══ Okuma Metni
Şunu özellikle belirteyim ki bu
konuşmamızda Erdoğan Bey’in şahane fikirleri ve gözlemleri var. Bunları laga
lugası fazla olan bu yazıda harcamak istemedim. Ne derler arkası...
Okumaya biraz daha devam edebilir
misiniz? Böyle bir soruyu hakaret gibi telakki etmeyiniz. Malumunuz
çoklarımızın okumaya tahammülü yok. Bunu bildiğim için Erdoğan Bey’in İsviçre
yıllarından bir anısını aklımda kaldığı kadarıyla anlatacağım.
Erdoğan Bey, memleket hasretiyle bir
bankta oturuyor. Yanından gelip geçenleri görmüyor bile. Ama karşıdan gelen
biri var ki görmemek imkânsız. Ceketini sırtına atmış. Bir omuzu aşağı
düşürüyor. Elinde özel tespih. Dilinde Ben Adanalıyım, diyen şive. Tamam,
tanıdık biri bu. Erdoğan Bey’e yaklaşıyor ve “Naber Babuş?” diyor.
════
Alıştırmalar:
[1] Okuma metninde Erdoğan Bey'e karşıdan gelen kişinin hangi özellikleri sayılıyor? Hepsini sıralayın.
[2] Erdoğan Bey'in İsviçre anısını anlatan metni son cümlesinden sonra nasıl sürdürürdünüz?
══ Verilen Bilgiler
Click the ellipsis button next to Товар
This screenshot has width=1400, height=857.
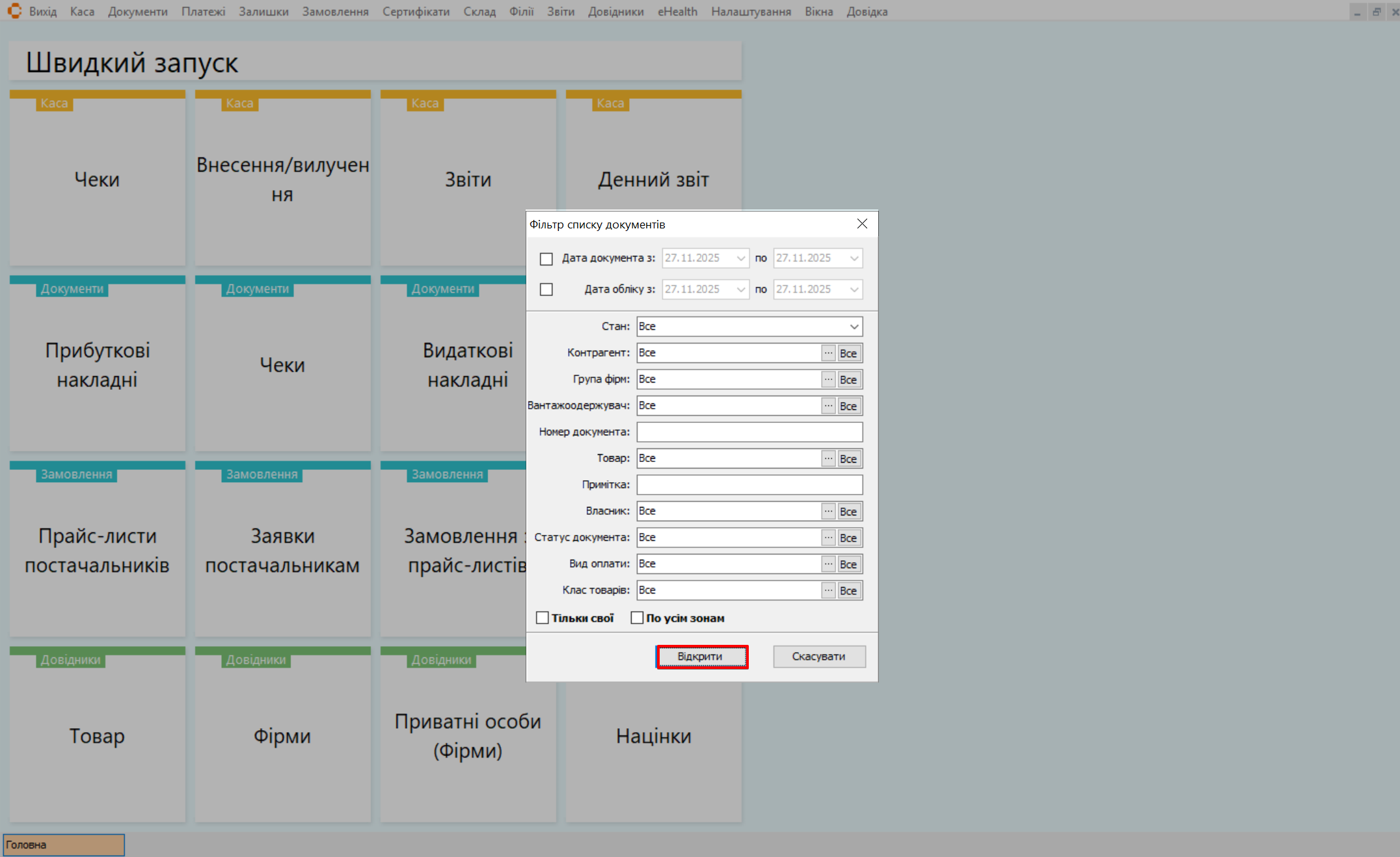[x=828, y=458]
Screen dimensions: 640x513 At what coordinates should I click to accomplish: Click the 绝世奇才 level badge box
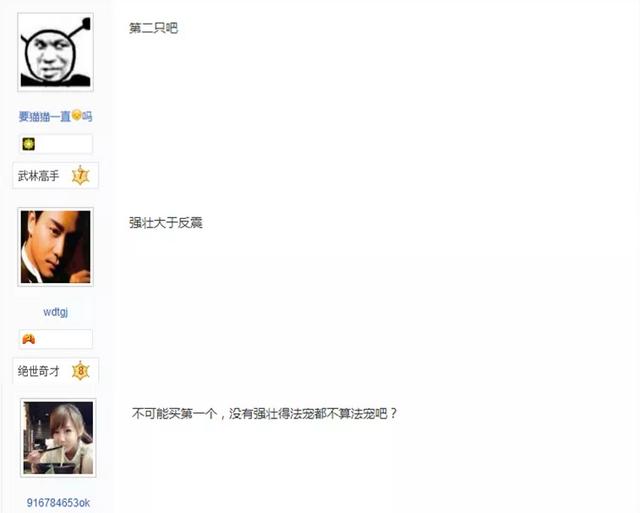point(56,371)
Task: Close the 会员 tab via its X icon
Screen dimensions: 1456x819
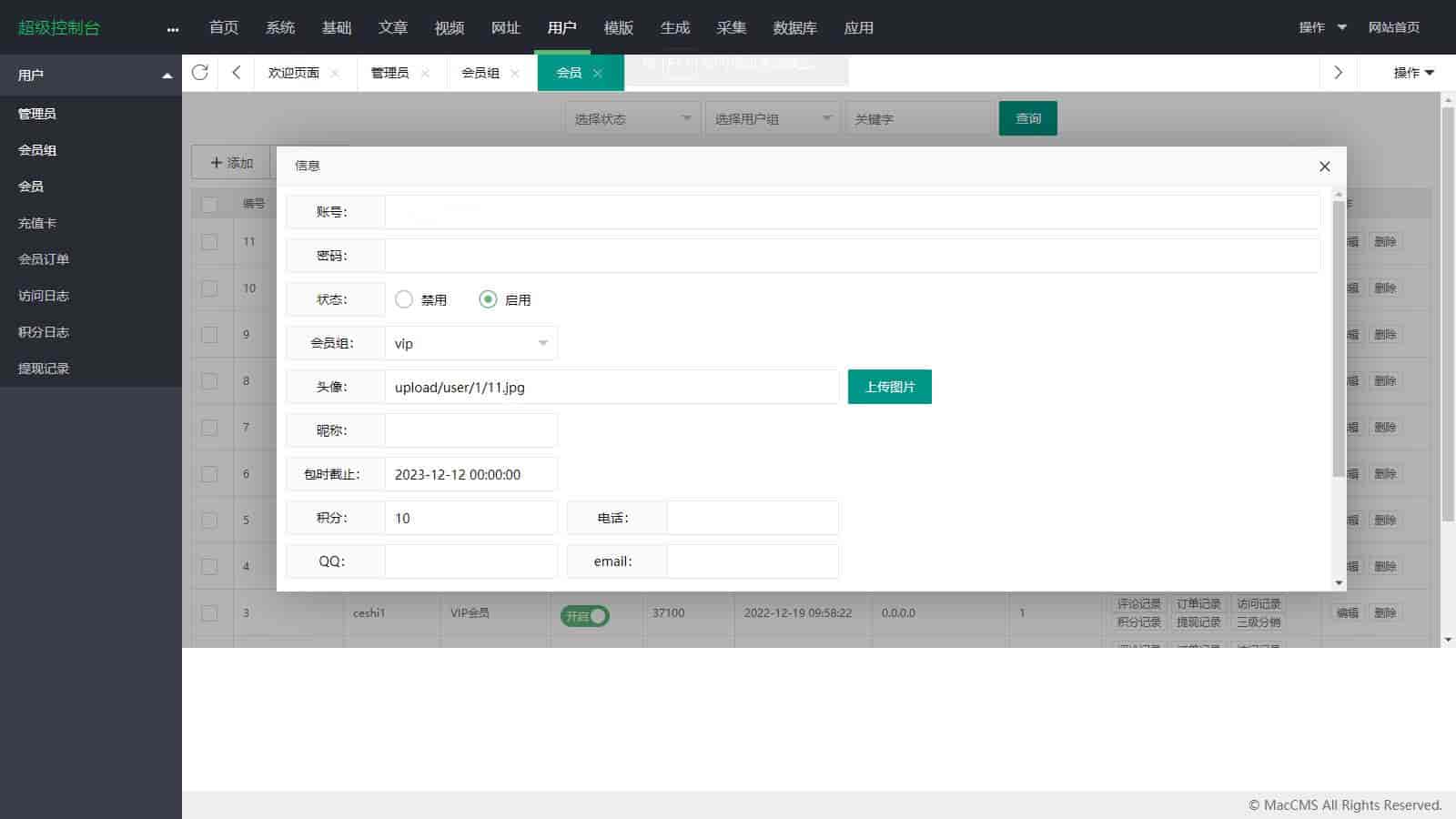Action: coord(598,74)
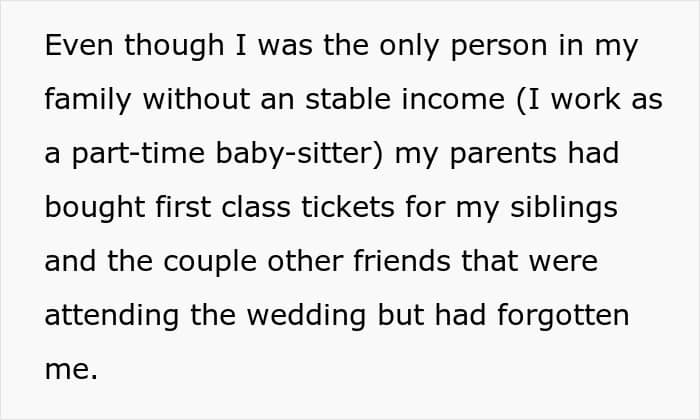Click on the word "income"
Screen dimensions: 700x420
(453, 99)
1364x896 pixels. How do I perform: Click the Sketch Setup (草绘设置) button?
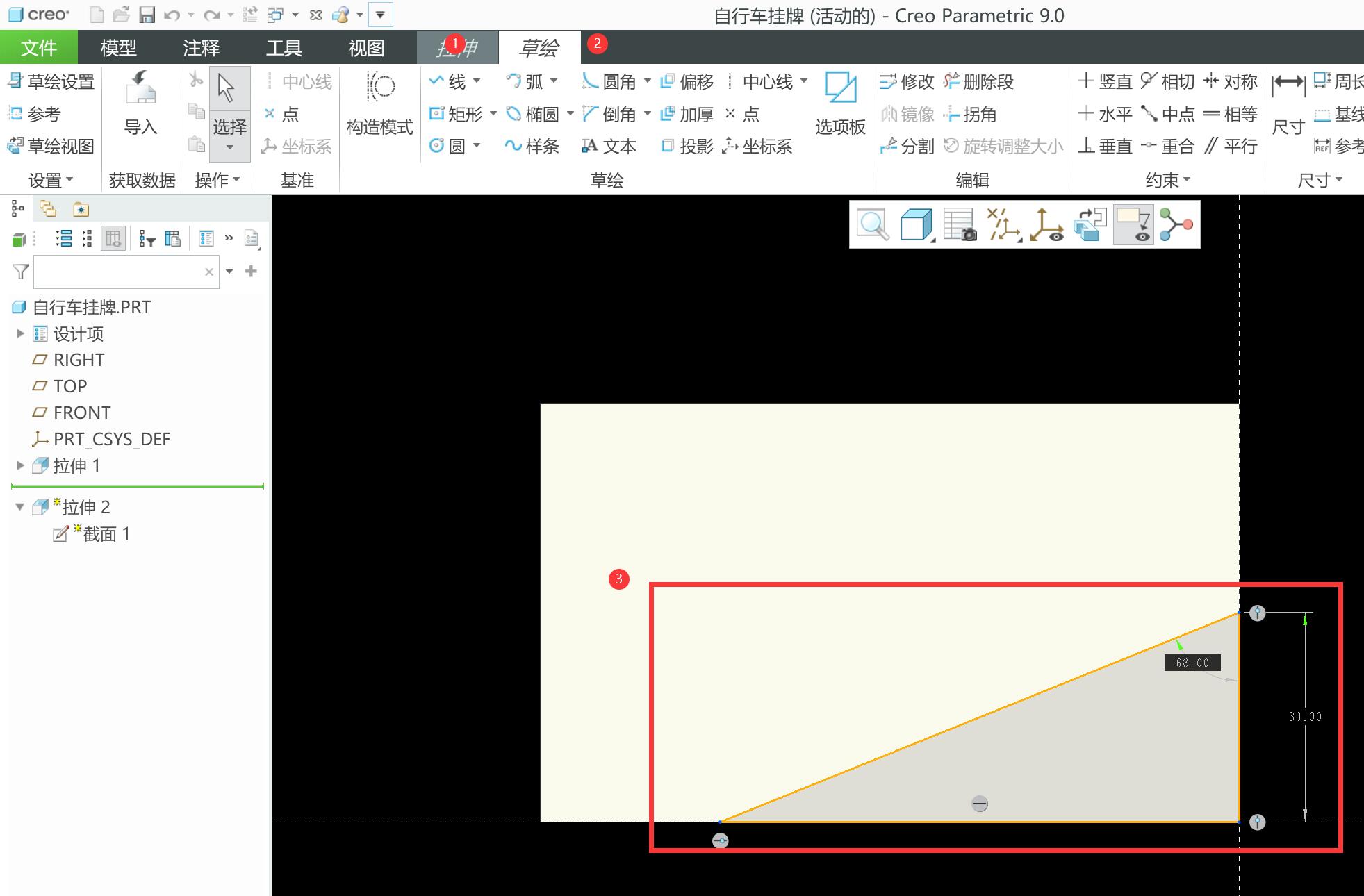[x=51, y=82]
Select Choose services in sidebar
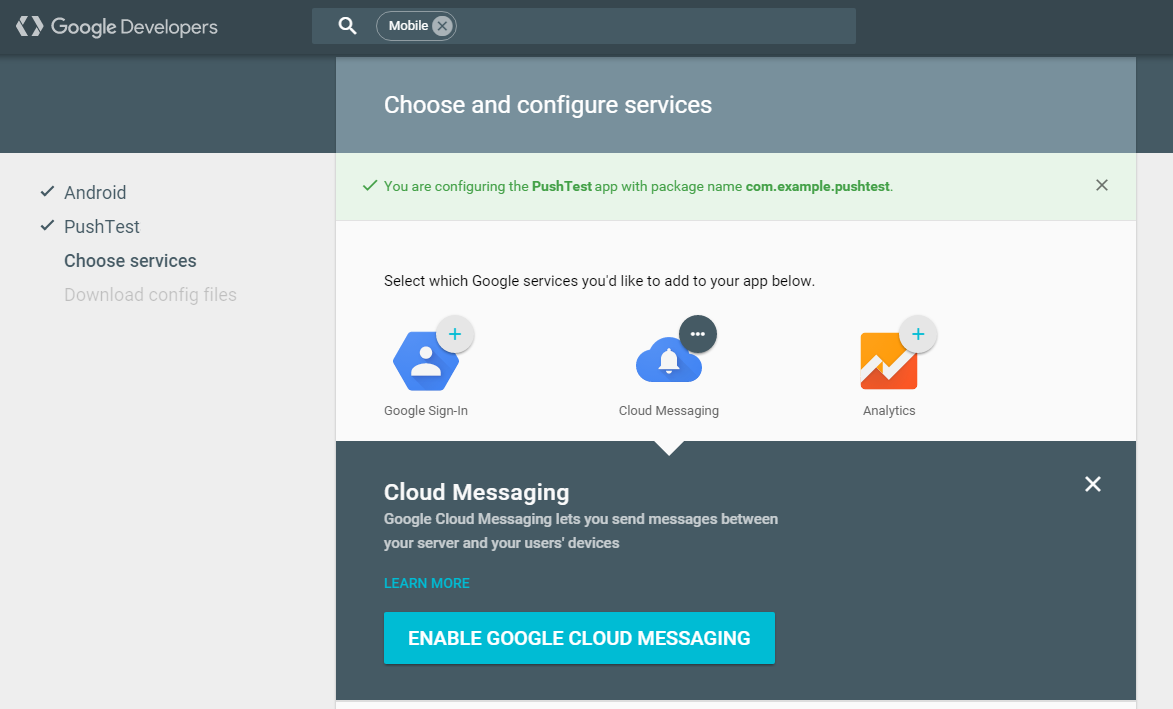Viewport: 1173px width, 709px height. (x=130, y=261)

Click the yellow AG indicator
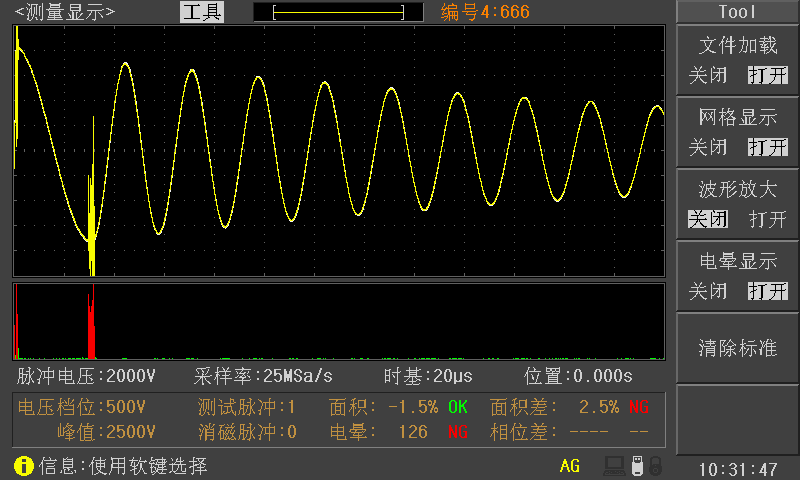(x=570, y=466)
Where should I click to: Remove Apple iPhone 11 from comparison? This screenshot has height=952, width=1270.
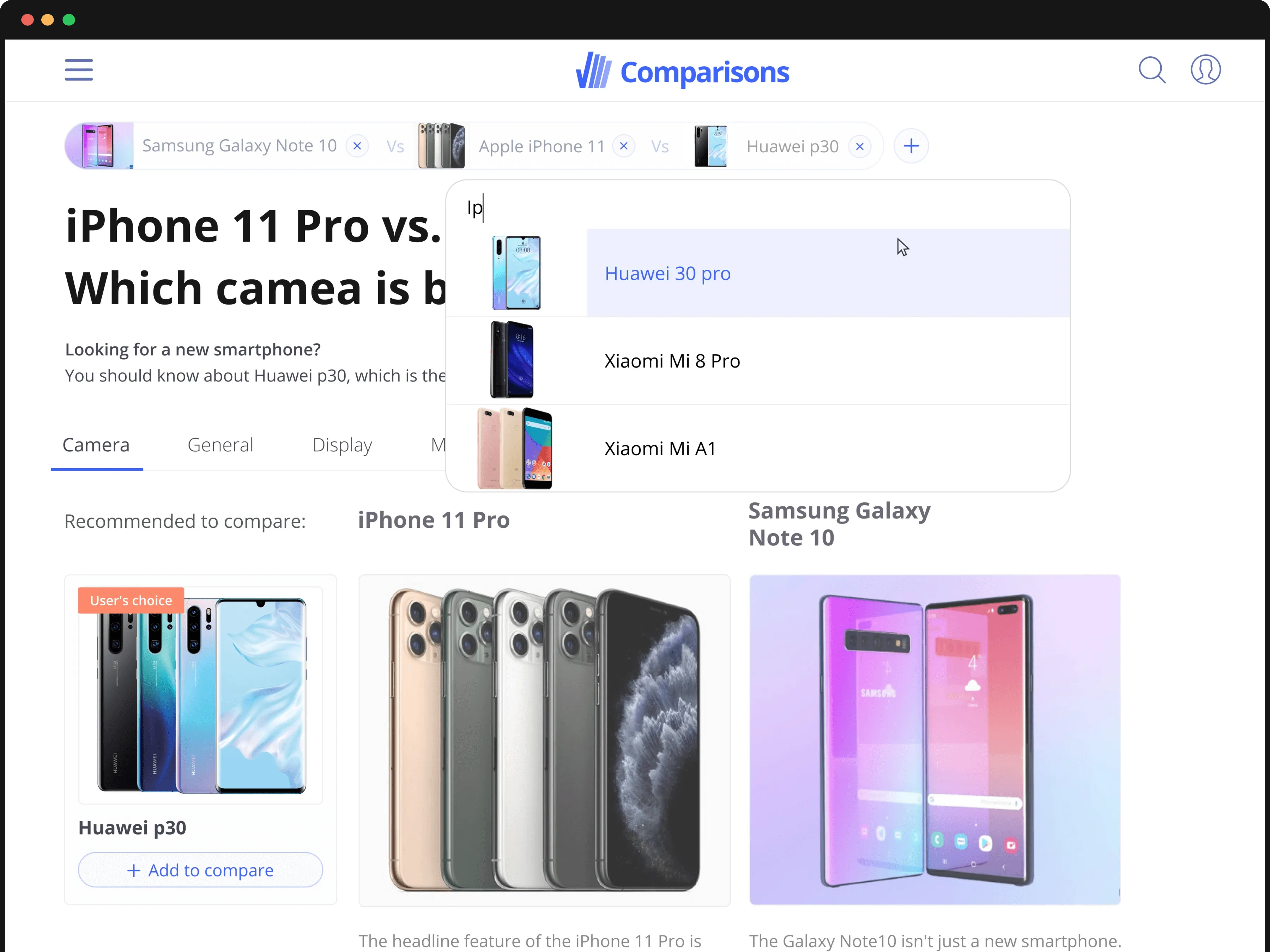(624, 146)
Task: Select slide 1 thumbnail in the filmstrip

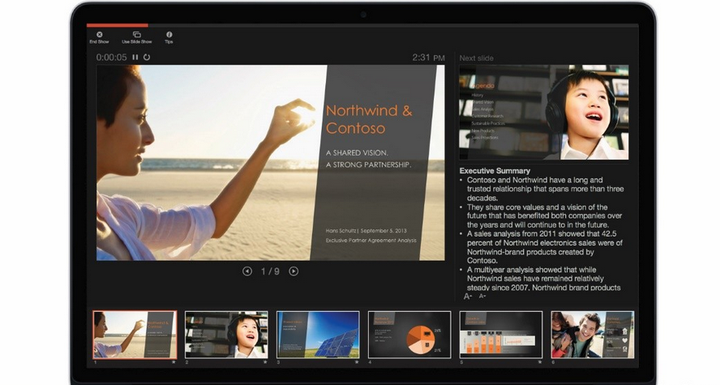Action: point(135,334)
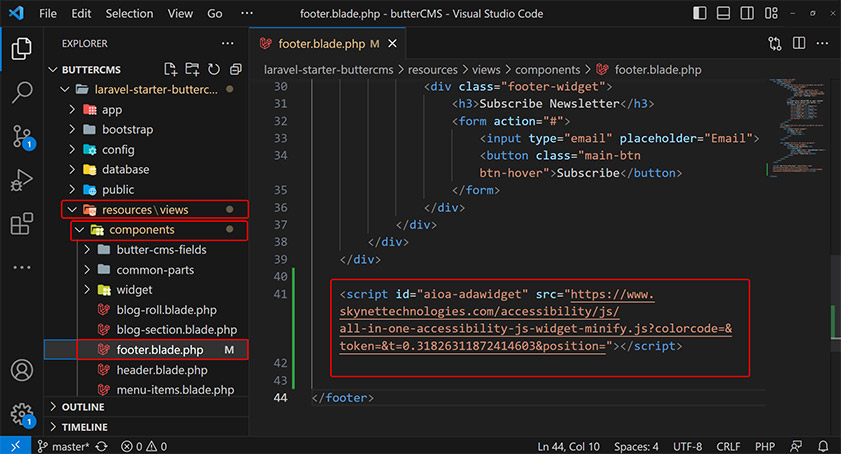Image resolution: width=841 pixels, height=454 pixels.
Task: Expand the TIMELINE section
Action: (84, 426)
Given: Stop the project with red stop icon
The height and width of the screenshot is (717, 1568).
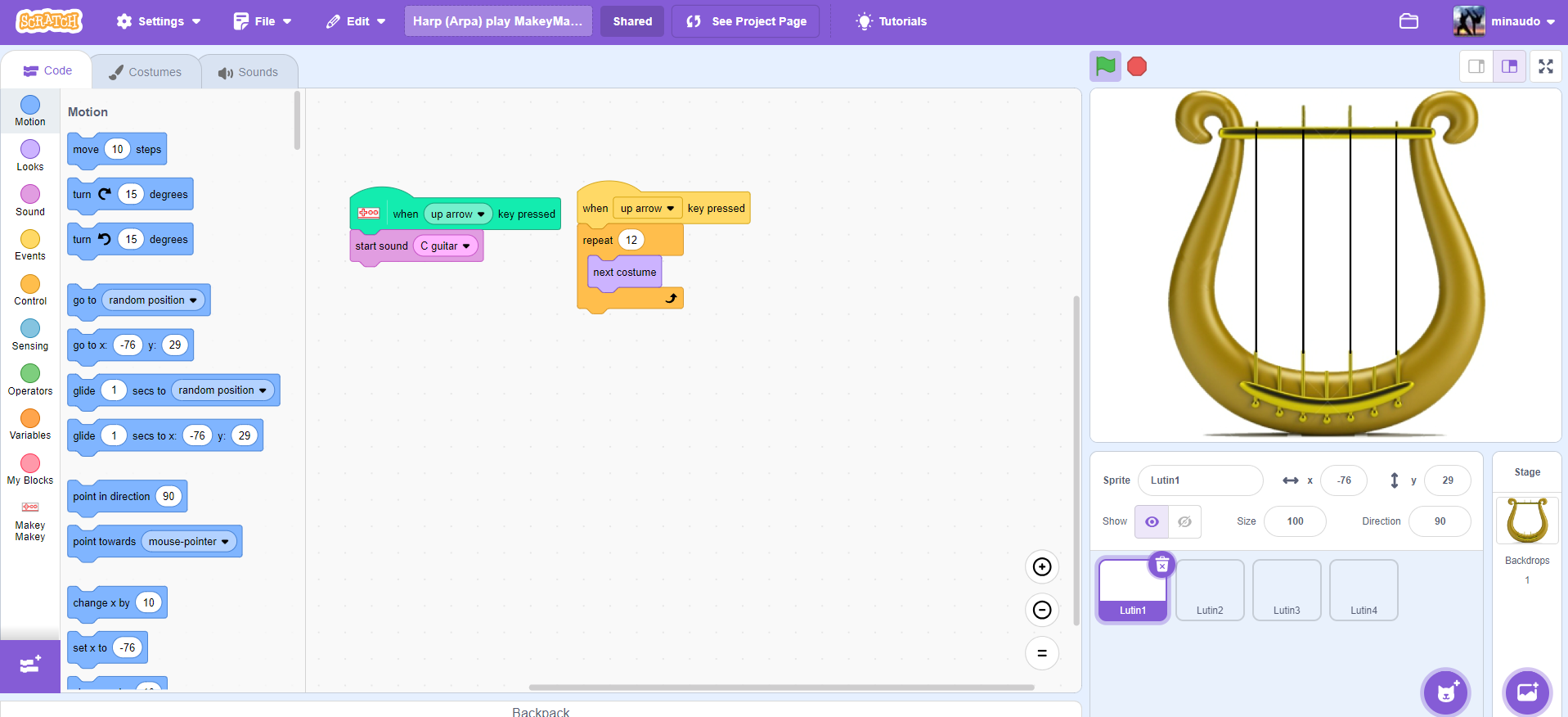Looking at the screenshot, I should [1137, 66].
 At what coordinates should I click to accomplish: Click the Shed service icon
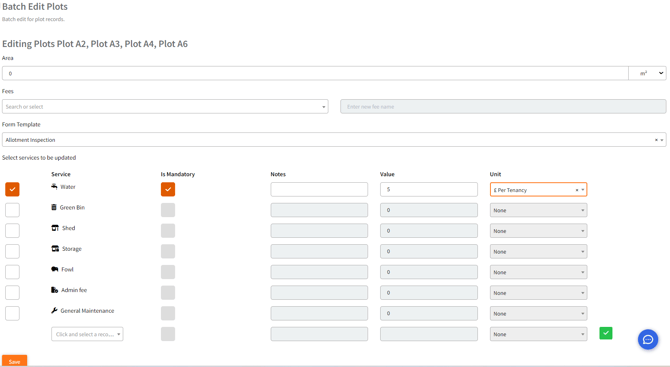pos(55,228)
════
Beklenen Cevaplar:
[1]
- Ceketini sırtına atmış.
- Bir omuzu aşağı düşürüyor.
- Elinde özel tespih var.
- Dilinde "Ben Adanalıyım" diyen bir şive var.

[2]
Konuşuyorlar. Sonra Erdoğan Bey’in pansiyonunda kalan Refik Bey’i soruyor ve
selamımı söyle ve şunları bunları da demeyi unutma, diyerek ve bir omuzu aşağı
yukarı, tespihleri de... geçip gidiyor. Bir zaman sonra yine karşılaşıyorlar.
Bu arada bizimki Refik’i görmüş ve sözlerinin iletilmediğini öğrenmiştir. Bu
arada Erdoğan Bey de Refik’e selamı söylemeyi unuttuğunu hatırlıyor ve bizim
külhanbeyin nasıl tepki vereceğini düşünürken Erdoğan Bey’e yaklaşıyor ve “Sana
verdiğim cıvataları sıkmamışsın.” deyiveriyor. Tabii beden dilini konuşturarak
geçip gidiyor...
Ne alâka. Alâka şu ki: Ben de Erdoğan
Beyin verdiği cıvataları sıkmayıverdim. Tabii uygun bir gerekçe de uydurdum.
Bizzat Erdoğan beyden okuyacaksınız, diye... Arkası...
Anlayana sivrisinek...
Saygı ve sevgiler ve de devamlı güzel
günler dileğiyle.
Sabahattin Gencal,
Çekmeköy-İstanbul, 12. 09. 2024.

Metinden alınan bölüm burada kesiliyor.